Kasus bantuan sosial (bansos) Pemprov Sulsel 2008 yang diduga merugikan negara Rp8,8 miliar, baru kembali mulai bergerak dan ditingkatkan ke penyidikan. Ini artinya, ketika penegak hukumnya memiliki goodwill, maka perkara korupsi dipastikan akan berjalan sesuai harapan.
"Kalau penegak hukumnya memiliki keinginan serius untuk menuntaskan kasus korupsi yang ditanganinya, saya kira perkara korupsi di daerah ini akan mudah dituntaskan.
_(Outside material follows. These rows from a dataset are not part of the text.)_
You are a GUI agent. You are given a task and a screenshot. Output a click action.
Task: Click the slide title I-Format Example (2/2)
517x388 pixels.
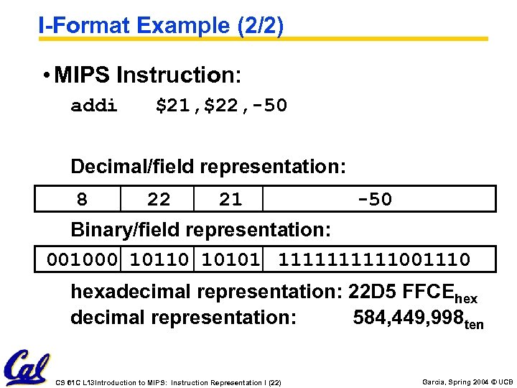tap(162, 26)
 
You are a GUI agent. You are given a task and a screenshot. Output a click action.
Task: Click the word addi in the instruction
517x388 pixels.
tap(94, 106)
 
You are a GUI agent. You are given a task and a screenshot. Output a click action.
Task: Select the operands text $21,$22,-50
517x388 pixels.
tap(221, 106)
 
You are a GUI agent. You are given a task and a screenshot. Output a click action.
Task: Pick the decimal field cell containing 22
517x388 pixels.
tap(158, 199)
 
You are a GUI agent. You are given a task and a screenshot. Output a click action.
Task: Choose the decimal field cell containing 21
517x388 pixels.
tap(230, 199)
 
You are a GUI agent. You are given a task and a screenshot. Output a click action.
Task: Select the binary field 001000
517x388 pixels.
tap(82, 259)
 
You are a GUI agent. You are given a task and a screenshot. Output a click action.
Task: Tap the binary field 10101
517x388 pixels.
tap(230, 259)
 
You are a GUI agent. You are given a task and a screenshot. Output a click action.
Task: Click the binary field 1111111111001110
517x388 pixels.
tap(374, 259)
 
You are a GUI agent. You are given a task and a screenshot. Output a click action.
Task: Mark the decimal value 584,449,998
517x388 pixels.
tap(409, 318)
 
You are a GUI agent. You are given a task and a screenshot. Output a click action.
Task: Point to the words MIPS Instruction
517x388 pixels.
tap(148, 75)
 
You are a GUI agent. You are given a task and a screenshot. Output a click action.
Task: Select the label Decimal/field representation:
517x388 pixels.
tap(208, 167)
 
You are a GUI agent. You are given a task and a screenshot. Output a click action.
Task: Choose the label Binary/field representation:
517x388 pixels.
tap(201, 230)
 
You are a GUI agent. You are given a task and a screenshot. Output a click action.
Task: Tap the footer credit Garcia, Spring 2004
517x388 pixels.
tap(457, 382)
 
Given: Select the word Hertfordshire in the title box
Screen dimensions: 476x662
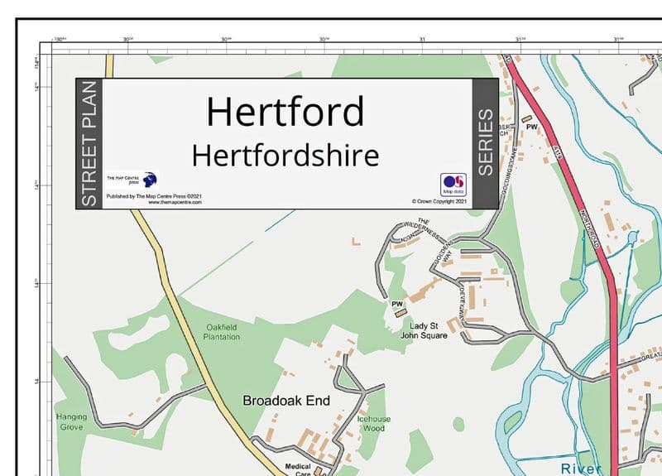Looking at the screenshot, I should point(285,155).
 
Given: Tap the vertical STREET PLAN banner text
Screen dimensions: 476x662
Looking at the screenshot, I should point(89,144).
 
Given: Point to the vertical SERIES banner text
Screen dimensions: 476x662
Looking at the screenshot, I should point(485,142).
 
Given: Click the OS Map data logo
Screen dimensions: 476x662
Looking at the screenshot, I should point(453,184).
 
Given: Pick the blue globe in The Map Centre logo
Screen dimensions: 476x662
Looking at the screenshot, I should point(150,179).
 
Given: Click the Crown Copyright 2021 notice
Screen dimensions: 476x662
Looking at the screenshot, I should point(439,201).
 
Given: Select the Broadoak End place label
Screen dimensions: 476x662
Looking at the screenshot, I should point(286,401).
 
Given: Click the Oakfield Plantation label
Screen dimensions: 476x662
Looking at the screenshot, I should point(223,332).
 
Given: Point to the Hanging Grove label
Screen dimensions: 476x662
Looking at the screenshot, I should point(71,422).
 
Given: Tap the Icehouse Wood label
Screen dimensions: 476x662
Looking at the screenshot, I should point(373,424).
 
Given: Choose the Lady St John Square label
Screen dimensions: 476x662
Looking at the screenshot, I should point(423,330).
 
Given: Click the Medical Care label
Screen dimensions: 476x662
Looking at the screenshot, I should point(298,470).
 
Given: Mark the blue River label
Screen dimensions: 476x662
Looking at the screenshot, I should point(581,469).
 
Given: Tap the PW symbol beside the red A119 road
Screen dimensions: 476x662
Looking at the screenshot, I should point(532,127).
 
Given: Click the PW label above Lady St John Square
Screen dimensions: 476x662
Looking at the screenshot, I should point(396,304).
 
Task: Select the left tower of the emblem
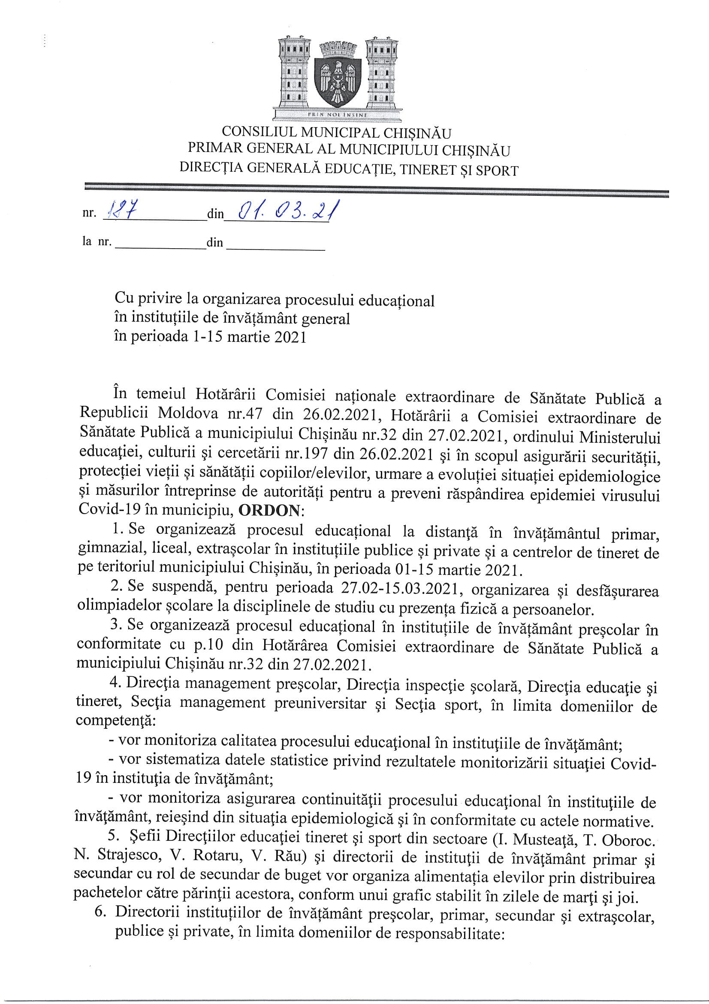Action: pos(294,72)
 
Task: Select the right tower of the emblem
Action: pos(382,72)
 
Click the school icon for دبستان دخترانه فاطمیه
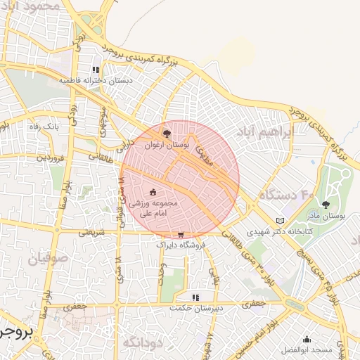click(x=96, y=70)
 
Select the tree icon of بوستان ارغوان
click(x=166, y=133)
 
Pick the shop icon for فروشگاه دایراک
click(x=181, y=236)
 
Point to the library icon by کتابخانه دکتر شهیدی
click(x=281, y=221)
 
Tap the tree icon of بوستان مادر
click(x=325, y=205)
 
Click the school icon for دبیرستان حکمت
click(x=195, y=297)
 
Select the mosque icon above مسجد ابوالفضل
click(x=307, y=339)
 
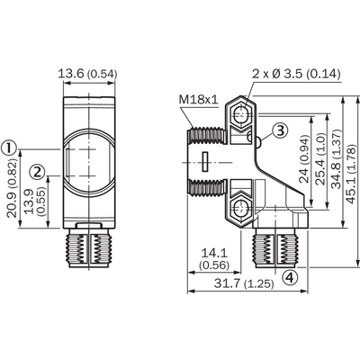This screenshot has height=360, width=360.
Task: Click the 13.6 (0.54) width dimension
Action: tap(87, 74)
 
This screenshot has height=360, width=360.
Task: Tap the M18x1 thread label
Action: tap(198, 99)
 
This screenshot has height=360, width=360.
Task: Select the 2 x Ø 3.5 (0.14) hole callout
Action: tap(296, 74)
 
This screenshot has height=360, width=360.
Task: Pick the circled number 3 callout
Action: tap(280, 130)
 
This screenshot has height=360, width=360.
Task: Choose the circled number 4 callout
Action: tap(290, 277)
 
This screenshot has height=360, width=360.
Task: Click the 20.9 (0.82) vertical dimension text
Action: tap(12, 188)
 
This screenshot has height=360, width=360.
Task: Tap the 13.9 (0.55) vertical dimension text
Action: tap(34, 201)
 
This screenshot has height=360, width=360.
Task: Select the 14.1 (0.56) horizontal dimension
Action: tap(214, 259)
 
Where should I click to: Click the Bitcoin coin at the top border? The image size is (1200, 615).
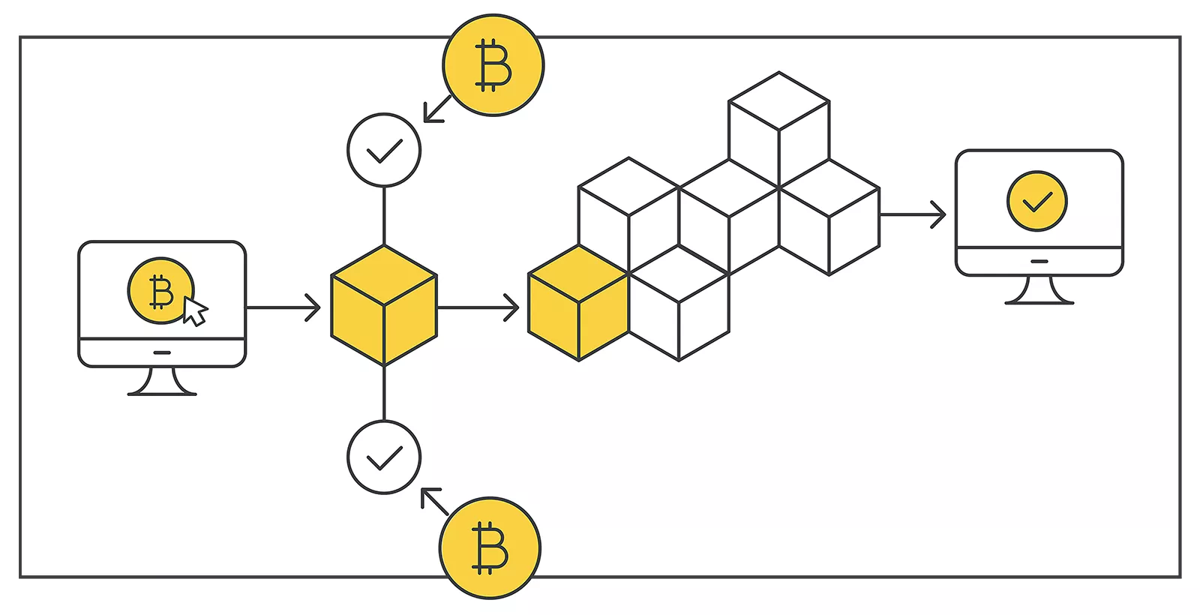493,65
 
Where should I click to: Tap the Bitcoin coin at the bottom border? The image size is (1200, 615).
490,548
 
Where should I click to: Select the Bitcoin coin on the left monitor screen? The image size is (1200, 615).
159,291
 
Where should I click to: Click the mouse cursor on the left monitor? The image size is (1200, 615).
194,311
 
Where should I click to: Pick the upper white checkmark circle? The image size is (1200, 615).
384,150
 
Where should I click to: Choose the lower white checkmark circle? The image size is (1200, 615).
384,458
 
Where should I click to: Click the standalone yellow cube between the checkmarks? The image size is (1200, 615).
384,306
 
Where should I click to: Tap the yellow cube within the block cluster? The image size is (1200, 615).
578,304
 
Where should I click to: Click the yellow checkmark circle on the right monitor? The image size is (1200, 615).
1037,201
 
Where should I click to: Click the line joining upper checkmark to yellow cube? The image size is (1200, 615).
384,216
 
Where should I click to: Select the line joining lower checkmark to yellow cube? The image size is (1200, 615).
384,393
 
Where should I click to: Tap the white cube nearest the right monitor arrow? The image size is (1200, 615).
830,218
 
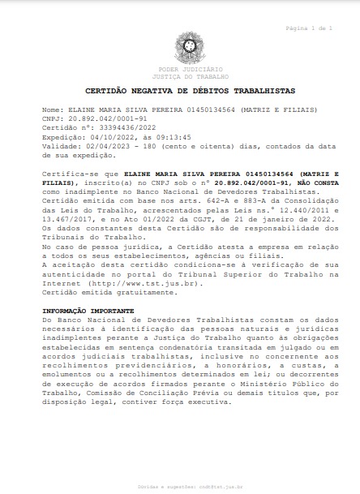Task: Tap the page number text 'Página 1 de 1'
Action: coord(310,28)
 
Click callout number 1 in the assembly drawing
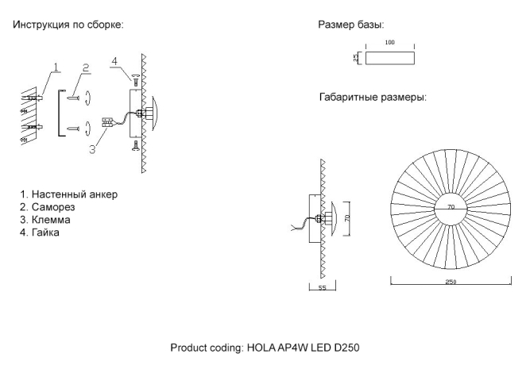coord(55,67)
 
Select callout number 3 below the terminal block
coord(92,148)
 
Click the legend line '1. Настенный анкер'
coord(72,194)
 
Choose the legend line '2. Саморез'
coord(53,206)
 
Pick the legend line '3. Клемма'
coord(51,219)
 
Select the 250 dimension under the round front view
coord(451,282)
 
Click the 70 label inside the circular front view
coord(451,206)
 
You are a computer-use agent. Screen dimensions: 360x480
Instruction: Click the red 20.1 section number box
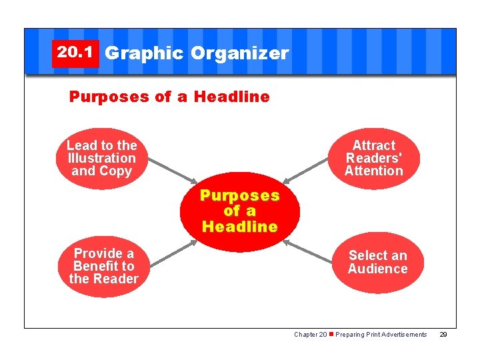pyautogui.click(x=75, y=53)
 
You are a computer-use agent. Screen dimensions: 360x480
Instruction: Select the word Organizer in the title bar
pyautogui.click(x=239, y=53)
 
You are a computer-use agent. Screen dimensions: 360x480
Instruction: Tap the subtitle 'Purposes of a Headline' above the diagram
pyautogui.click(x=169, y=97)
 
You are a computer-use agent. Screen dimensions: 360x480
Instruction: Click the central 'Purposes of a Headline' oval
pyautogui.click(x=240, y=211)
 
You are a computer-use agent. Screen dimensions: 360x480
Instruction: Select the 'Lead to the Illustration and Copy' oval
pyautogui.click(x=102, y=159)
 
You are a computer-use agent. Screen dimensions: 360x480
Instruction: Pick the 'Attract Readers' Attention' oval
pyautogui.click(x=373, y=159)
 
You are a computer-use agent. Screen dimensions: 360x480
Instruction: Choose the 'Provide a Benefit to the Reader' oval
pyautogui.click(x=103, y=267)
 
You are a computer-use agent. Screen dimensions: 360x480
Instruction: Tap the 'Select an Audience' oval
pyautogui.click(x=377, y=262)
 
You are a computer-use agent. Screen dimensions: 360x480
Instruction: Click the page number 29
pyautogui.click(x=443, y=335)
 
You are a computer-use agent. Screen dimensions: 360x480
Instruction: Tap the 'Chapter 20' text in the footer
pyautogui.click(x=310, y=335)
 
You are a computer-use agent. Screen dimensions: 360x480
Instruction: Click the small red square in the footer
pyautogui.click(x=331, y=335)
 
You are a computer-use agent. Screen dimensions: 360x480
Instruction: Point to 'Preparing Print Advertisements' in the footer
pyautogui.click(x=381, y=335)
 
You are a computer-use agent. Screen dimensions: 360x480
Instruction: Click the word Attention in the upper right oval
pyautogui.click(x=373, y=171)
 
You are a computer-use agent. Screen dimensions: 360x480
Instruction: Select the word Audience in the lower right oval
pyautogui.click(x=377, y=269)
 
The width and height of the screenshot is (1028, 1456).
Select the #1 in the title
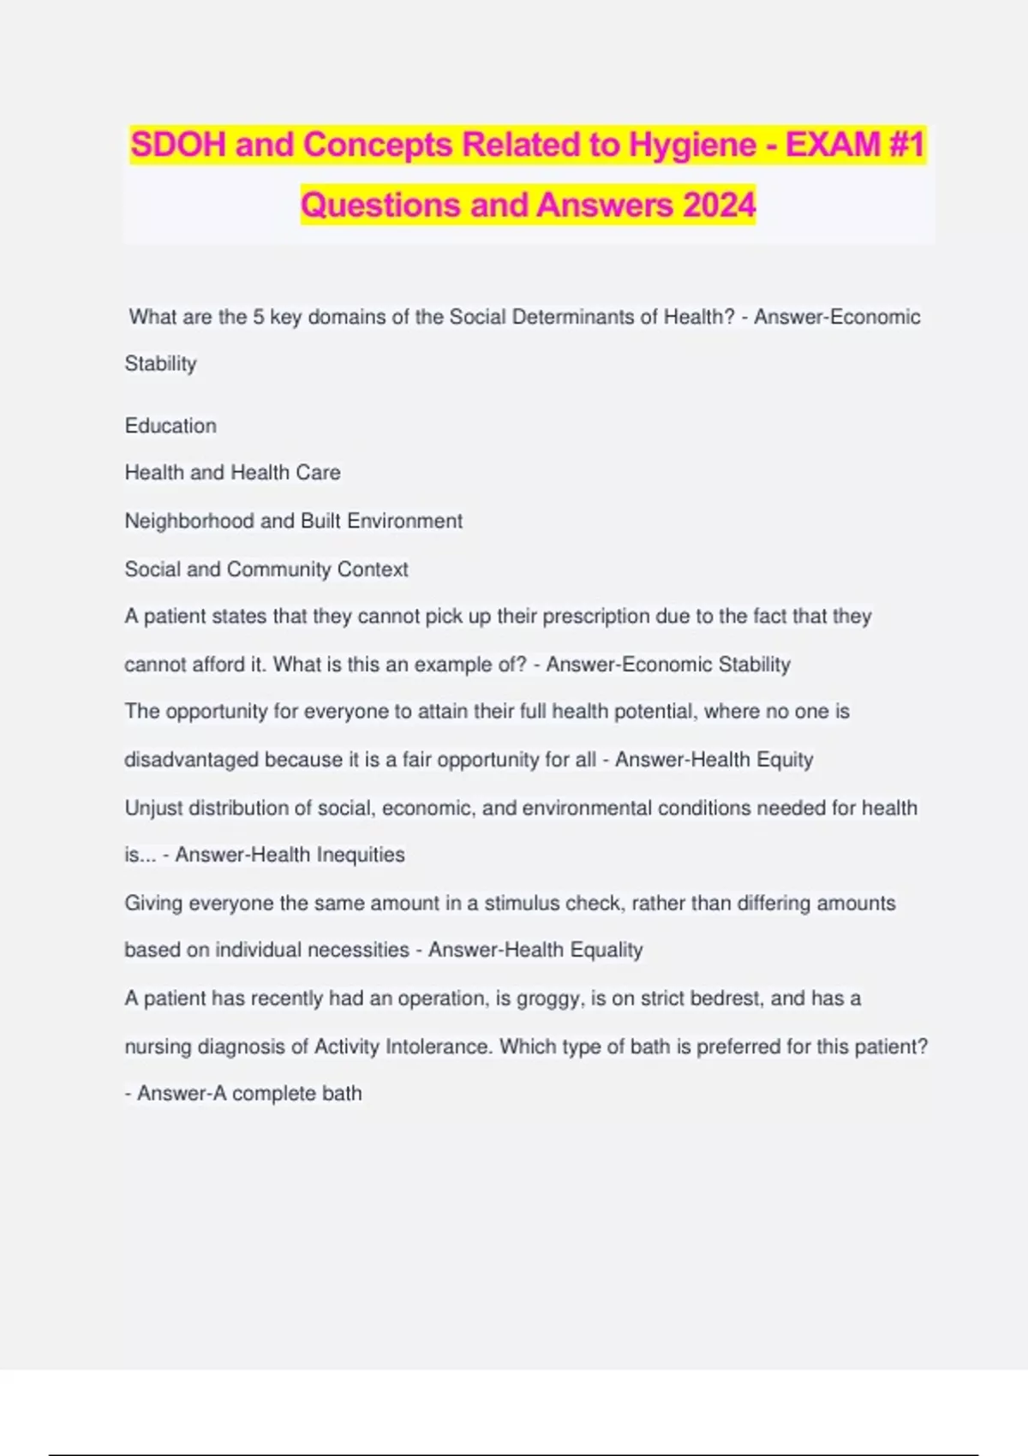(x=906, y=145)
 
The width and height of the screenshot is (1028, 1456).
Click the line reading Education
(x=170, y=426)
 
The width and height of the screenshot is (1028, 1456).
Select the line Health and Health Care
(x=232, y=473)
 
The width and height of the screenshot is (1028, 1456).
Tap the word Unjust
(x=153, y=809)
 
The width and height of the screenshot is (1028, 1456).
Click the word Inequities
(x=361, y=855)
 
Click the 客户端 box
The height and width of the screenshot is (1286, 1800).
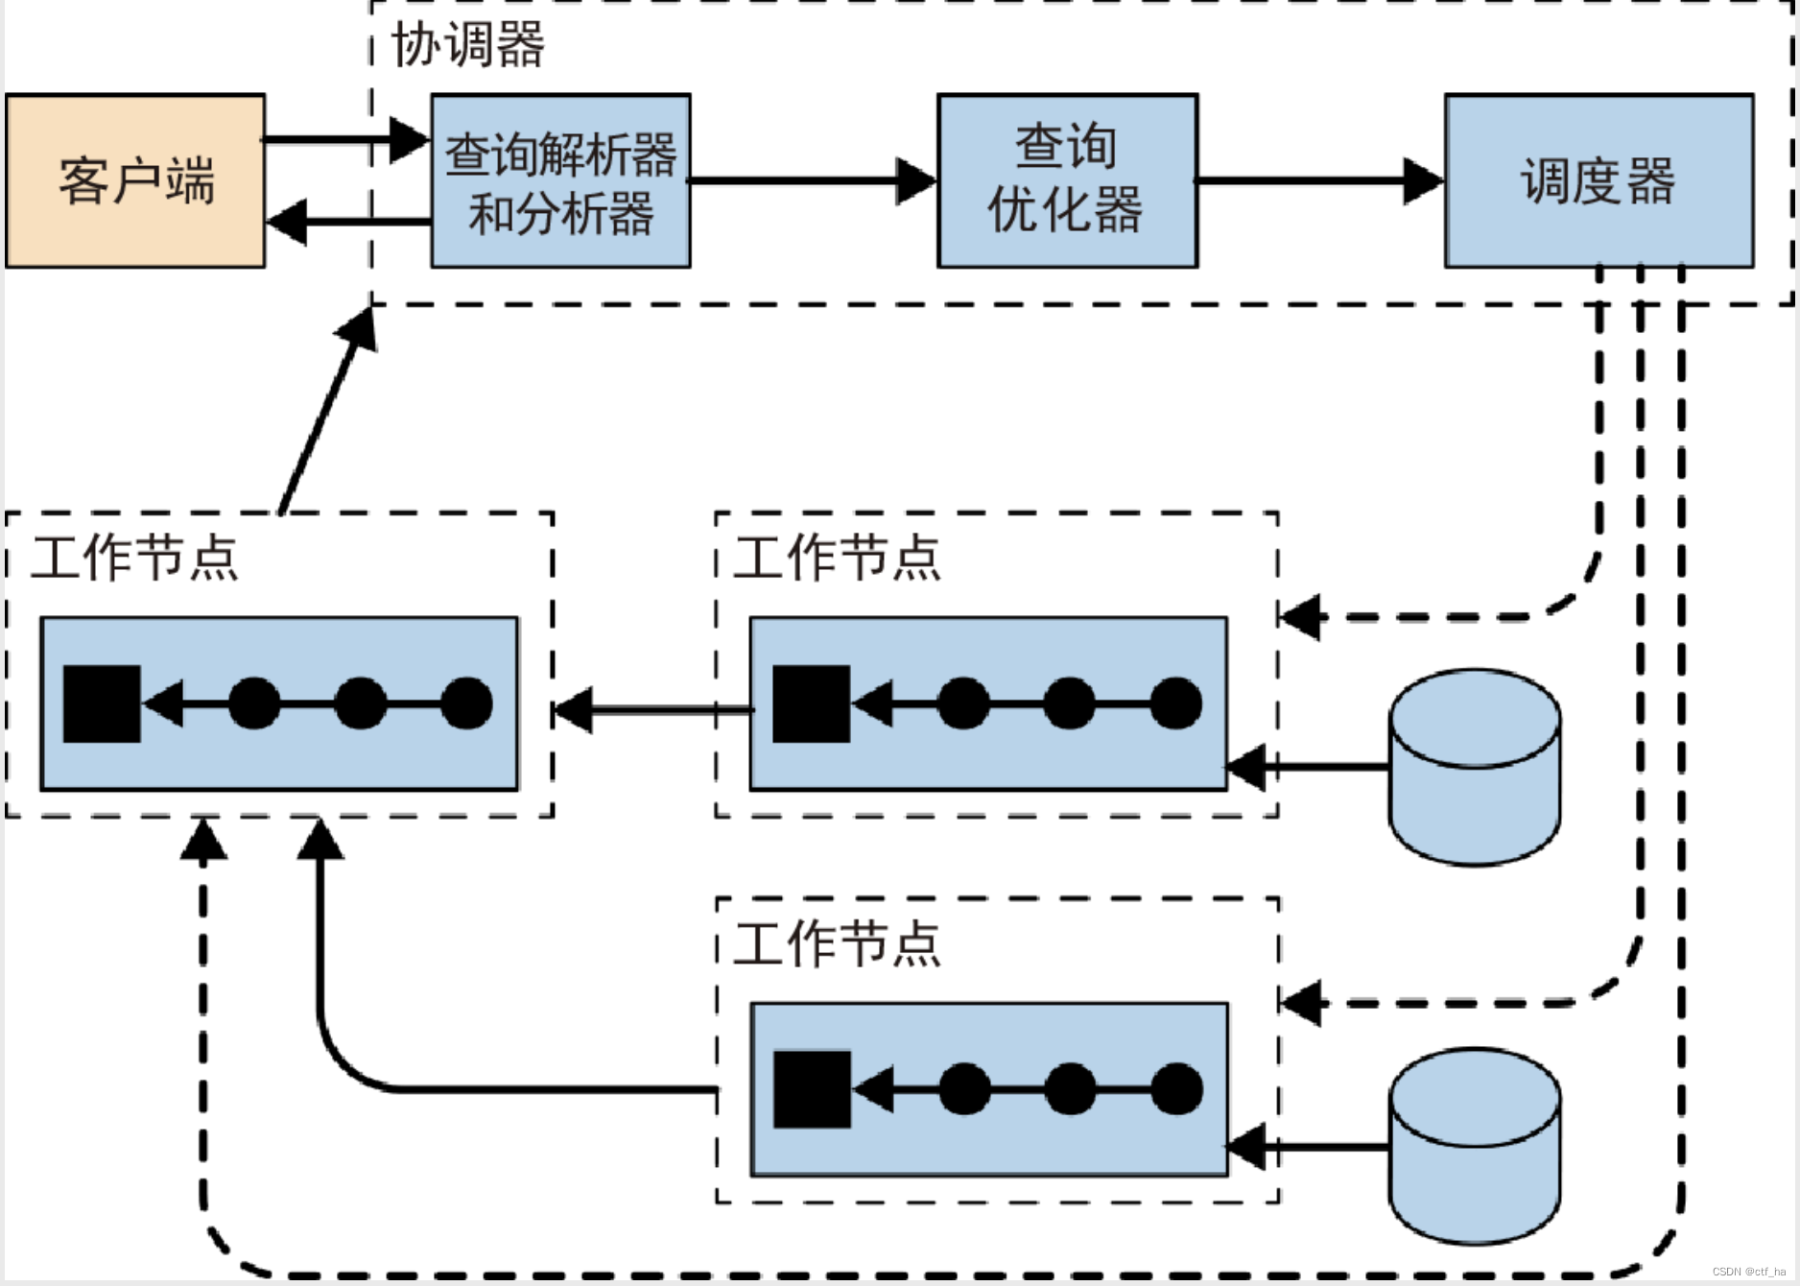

Tapi karena goodwill-nya tidak ada, maka penyelesaian kasus korupsi banyak yang mandek," kata Muttalib.
Salah satu bukti bahwa penegak hukum tidak memiliki niat baik dalam penyelesaian kasus korupsi, karena sejauh ini pelibatan masyarakat dalam penanganan perkara korupsi belum dimaksimalkan. Padahal kata dia, dalam surat edaran Kejaksaan Agung dan Polri, lembaga penegak hukum ini juga diminta untuk melibatkan masyarakat.
"Tapi ternyata kan masyarakat kurang dilibatkan. Misalnya saja kalau penegak hukum benar-benar serius, setiap ada ekspose perkara korupsi bisa saja melibatkan masyarakat utamanya aktivis anti korupsi. Apalagi mereka yang memang memiliki data mengenai dugaan terjadinya tindak pidana korupsi," jelas Muttalib.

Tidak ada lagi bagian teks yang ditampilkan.